Sunday, June 28, 2015

Album Review: Midlake - The Trials of Van Occupanther

Midlake's second album, released in 2006 was the one that really put the band on the map.  It opens with the piano of the incredibly catchy Roscoe.  It's an unashamedly classic rock sounding track, like Crosby, Stills and Nash rolled together with Fleetwood Mac.  That's not to say it's easy listening, singer Tim Smith and Eric Pulido both chime in with some scorching guitar licks on the track while Smith sings about "stonecutters made them from stones chosen specially for you and I."  It's probably the strongest song on the album but the rest is far from filler.

A couple of tracks in, Head Home has a hugely catchy piano riff with some great b*ll*x lyrics about a girl who "she reads Leviathan... I think I'll head home" and a fine guitar solo too.  In This Camp starts as a kind of lazy strum yet builds well, almost reaching similar heights, with some more fine guitar work.  Some of the more mellow moments work well also, We Gathered In Spring overcomes some rather cheesy keyboards to deliver another killer, if more laid-back chorus.
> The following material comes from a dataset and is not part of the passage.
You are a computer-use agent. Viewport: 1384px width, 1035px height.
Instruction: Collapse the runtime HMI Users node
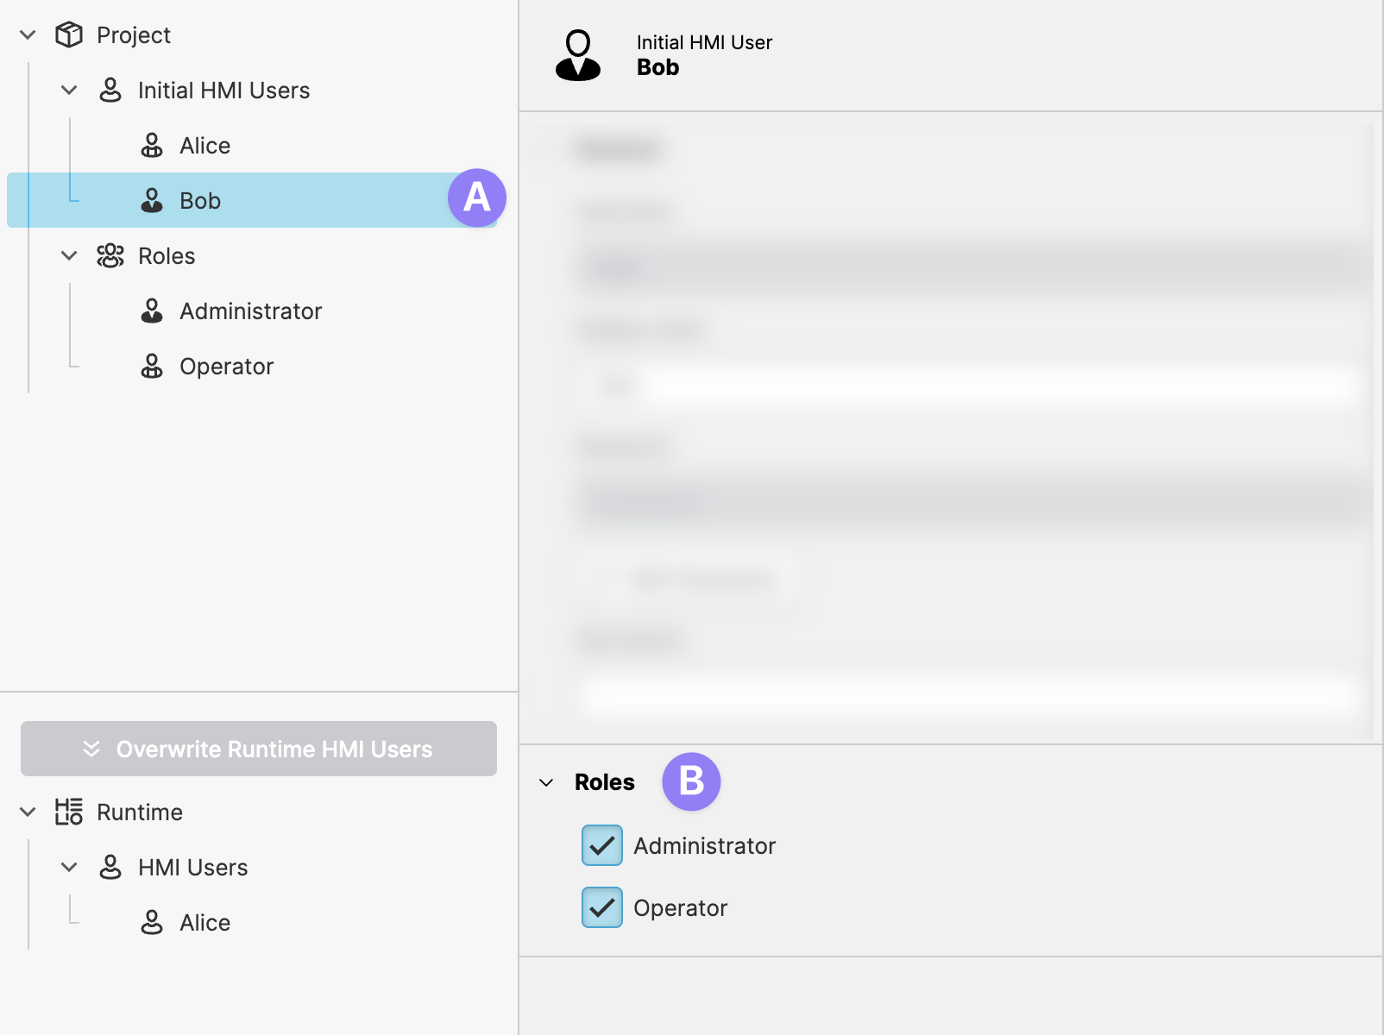point(69,868)
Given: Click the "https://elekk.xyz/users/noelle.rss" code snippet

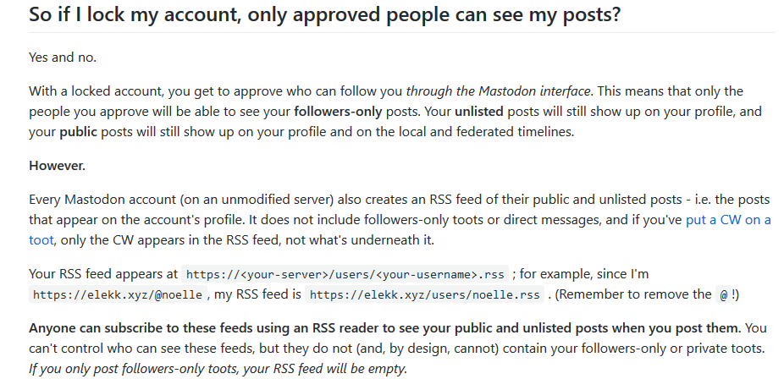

Other tracks such as the country-rock Bandits and the title track have that early seventies feel to them, and drift along pleasantly, with the occasional flute thrown in, narrowly avoiding pastiche.  One or two tracks don't work so well.  Branches drags a little, while It Covers The Hillside is a bit too happy cheese for comfort, but they don't distract from the overall feel of the album.  If you ever wanted to hear an early seventies soft-rock album updated for the 21st century, this is your album.  I guess it really IS ok to listen to Fleetwood Mac and embrace the melodies, and admit that Blue Oyster Cult's Don't Fear The Reaper really IS a good song.

Saturday, June 27, 2015

Album Review: Yo La Tengo - Electr-O-Pura

Yo La Tengo open 1995's Electr-O-Pura with the familiar Velvet-y groove of Decora, Georgia Hubley's ghostly vocals combining well with Ira Kaplan's guitar work.  The album takes a darker, heavier turn on the very Sonic Youth-like Flying Lesson, Kaplan seriously impressing on growling guitar riffs, which build in intensity then unravel to a full-on guitar work out, like an even more ragged Stooges.  The pace totally drops for the lazy stum of The Hour Grows Late before picking back on Tom Courtenay.  The album lurches back and forth between heavy and light, the spooky Paul Is Dead and gorgeous Pablo and Andrea do a mellow lazy groove in a way only Yo La Tengo can excel at, the latter featuring a searing guitar solo from Kaplan.

The Ballad of Red Buckets has a real Thurston Moore feel to it, while Don't Say A Word has a classic, almost Joni Mitchell melody to it.  The album is not without its annoying moments, I could do without the pointless noise of False Ending and annoying organ of False Alarm, and as for the cacophony of Attack On Love... give it a rest.  But the rest of the album is, in the main, very fine.  Bitter End is like Lou Reed dragged backwards through a noisy nineties murk.  Quite the enjoyable album then, in a kind of pointy-headed Sonic Youth kind of way.

Friday, June 26, 2015

Album Review: Stone Temple Pilots - Purple

Stone Temple Pilots were largely derided back in the 90s as grunge bandwagon jumpers and rip-off merchants.  They weren't even from Seattle for Christ's sake.  It's true to say that their debut, Core was a little self-consciously heavy and grungy.  But by the time of 1994's Purple the band had certainly hit their stride and they settled into their groove, not a metal-ish grunge band, more a heavy pop band.  The opener on Purple, Meatplow is probably the heaviest moment here, Dean DeLeo's big riffs provide the backdrop for Scott Weiland to warble over.  So where's the pop you might ask?  Well it duly arrives on track 2, Vasoline.  Built on a one-chord repetitive riff, it's a classic driving song with one of many great big singalong choruses on the album ("is it you, is it me, search for things you cannot see, going blind out of reach somewhere in the vasoline").  Even better is Interstate Love Song.  It starts with a vaguely country guitar drawl before the big riffs come crashing in, leading to another massive chorus that's built for in car listening.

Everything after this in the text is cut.